Kadın Meclisi Sözcümüz Halide Türkoğlu ile Koordinasyon Üyemiz Berna Çelik, Muğla Kadın Meclisimizin bileşeni olduğu Bodrum Kadın Platformu’nun düzenlediği “Kadınlar Barışı Konuşuyor” başlıklı söyleşiye katıldı. Burada konuşan Türkoğlu şunları söyledi:
Bodrum Kadın Platformu'na emeklerinden dolayı, böyle bir buluşmayı sağladıkları için teşekkür ediyoruz. Kadınlar cephesinden barış denince bu deneyimlere sahibiz. Barışın inşa edilmesi için, ya da bir barış mücadelesi noktasında hem Türkiye'de hem Kürdistan'da kadın hareketleri olarak birçok girişimlerde, tartışmalarda yan yana geldik.

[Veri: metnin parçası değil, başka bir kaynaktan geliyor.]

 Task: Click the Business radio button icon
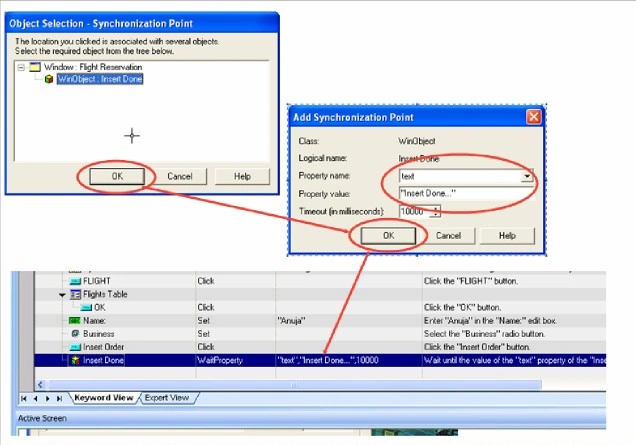click(75, 333)
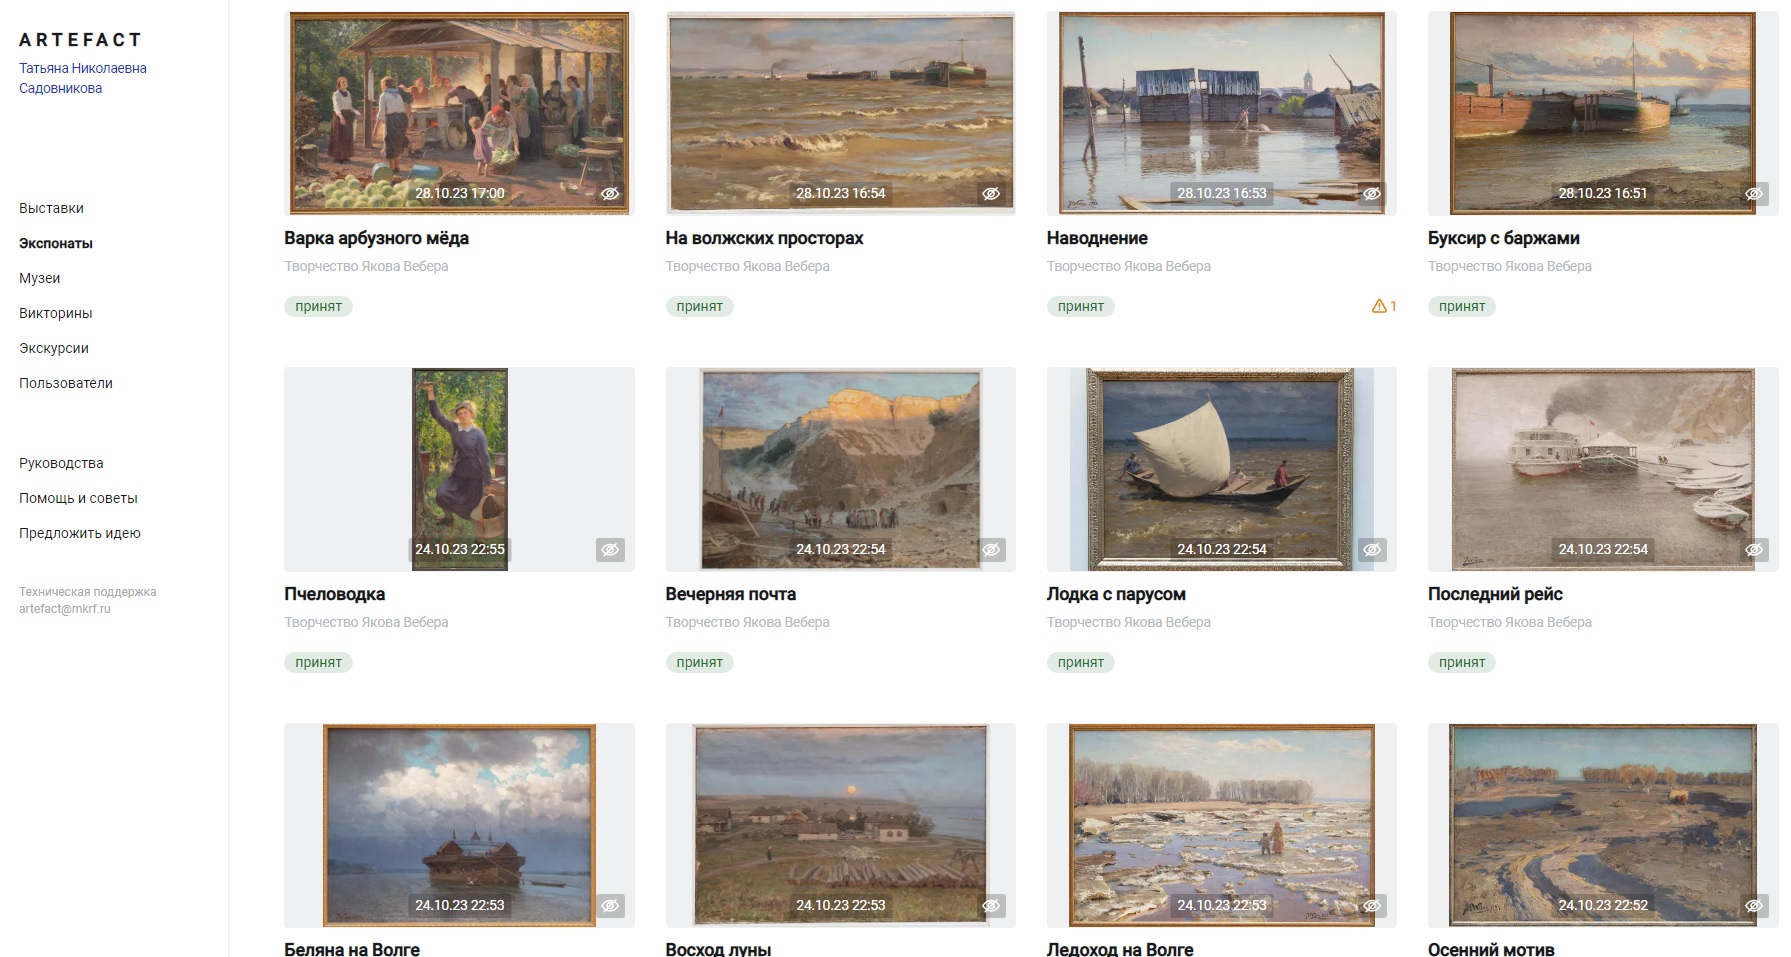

Tartışmaya yeni başladığımız bir dönemden bahsetmiyoruz. Yine dünya sistemi içinde ele aldığımızda küresel anlamda kadın mücadelesine baktığımızda çatışma süreçlerinde kadınların nasıl rol aldığını, barışın inşasını nasıl gerçekleştirdiğini konuştuğumuzda bu işin asıl muhatabı kadınlar oluyor. Savaşa dair birçok şeyi konuşabiliriz. En iyi formüle edebileceğimiz kavramsal açıdan neyin savaş olup, olmadığını kadınların yaşamış olduğu sorunları, militarizmin hayatlarımıza nasıl dokunduğunu, gündelik hayatın içindeki eşitsizliklerin nasıl bir savaş haliyle büyüdüğünü hem sosyolojik anlamda hepimiz anlamlandırabiliriz hem de bunun nasıl bir kurguya sahip olduğunu ve günden güne inşa edildiğini anlatabilecek bir birikime sahibiz. Savaş uzun yıllardan beri hem ülkelerin hem de erken egemen sistemlerin ürettiği bir kriz halidir. Sistem bunun üzerinden kendi kurgusunu oluştururken, temel hedeflerden birisi kadınların yaşamları, inşa etmeye çalıştığı toplumsallığın kendisidir. En az 5 bin yıllık bir meseledir. Durmadan gündelik hayatın kendisi ya da siyasetin ya da devlet yönetme aklının kendisi savaşı besleyen ve savaşın motivasyonunu durmadan sağlayan ve toplumu bunun üzerinden dizayn eden bir sisteme sahiptir.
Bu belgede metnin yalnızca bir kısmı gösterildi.